**Work request**
Search the entries below. Return every line that has "comment" in it.

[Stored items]

____________

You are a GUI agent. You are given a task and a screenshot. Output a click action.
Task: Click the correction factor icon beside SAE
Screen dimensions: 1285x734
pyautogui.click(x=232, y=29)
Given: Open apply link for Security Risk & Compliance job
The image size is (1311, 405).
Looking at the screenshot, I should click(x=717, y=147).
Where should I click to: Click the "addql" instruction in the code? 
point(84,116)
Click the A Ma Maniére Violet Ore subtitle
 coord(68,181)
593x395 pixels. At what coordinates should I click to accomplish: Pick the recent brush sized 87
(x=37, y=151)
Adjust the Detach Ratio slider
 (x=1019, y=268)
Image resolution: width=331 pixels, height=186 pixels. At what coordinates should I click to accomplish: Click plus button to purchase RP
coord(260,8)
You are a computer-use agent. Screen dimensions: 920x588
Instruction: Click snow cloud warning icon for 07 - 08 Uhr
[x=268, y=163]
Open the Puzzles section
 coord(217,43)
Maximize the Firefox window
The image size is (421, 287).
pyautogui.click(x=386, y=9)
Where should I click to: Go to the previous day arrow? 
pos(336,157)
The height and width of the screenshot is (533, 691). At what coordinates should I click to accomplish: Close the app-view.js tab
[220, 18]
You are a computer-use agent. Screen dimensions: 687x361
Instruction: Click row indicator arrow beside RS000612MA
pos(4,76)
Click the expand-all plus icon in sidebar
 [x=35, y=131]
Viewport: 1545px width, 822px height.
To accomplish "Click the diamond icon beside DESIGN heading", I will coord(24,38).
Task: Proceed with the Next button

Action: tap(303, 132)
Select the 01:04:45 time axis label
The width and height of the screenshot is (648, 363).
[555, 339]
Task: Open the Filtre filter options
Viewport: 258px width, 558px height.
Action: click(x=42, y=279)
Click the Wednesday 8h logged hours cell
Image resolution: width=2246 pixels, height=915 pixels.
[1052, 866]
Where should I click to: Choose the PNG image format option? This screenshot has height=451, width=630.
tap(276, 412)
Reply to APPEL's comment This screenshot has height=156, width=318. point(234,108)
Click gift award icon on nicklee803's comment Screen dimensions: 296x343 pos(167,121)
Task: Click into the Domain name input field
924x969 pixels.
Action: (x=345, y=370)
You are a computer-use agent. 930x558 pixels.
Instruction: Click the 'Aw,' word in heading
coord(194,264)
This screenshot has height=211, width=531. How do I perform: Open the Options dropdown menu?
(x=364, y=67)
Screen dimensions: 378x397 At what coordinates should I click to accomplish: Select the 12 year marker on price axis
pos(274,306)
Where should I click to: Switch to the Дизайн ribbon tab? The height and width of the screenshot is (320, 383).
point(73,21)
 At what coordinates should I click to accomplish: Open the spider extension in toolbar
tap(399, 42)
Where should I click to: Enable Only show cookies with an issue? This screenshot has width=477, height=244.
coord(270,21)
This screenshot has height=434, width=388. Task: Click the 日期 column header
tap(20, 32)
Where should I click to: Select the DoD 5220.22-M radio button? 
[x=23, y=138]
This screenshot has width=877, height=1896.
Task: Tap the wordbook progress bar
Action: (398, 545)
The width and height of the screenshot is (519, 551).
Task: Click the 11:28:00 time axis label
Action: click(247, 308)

____________

**Task result**
Reply to APPEL's comment This screenshot has height=156, width=318. point(234,108)
Click gift award icon on nicklee803's comment Screen dimensions: 296x343 pos(167,121)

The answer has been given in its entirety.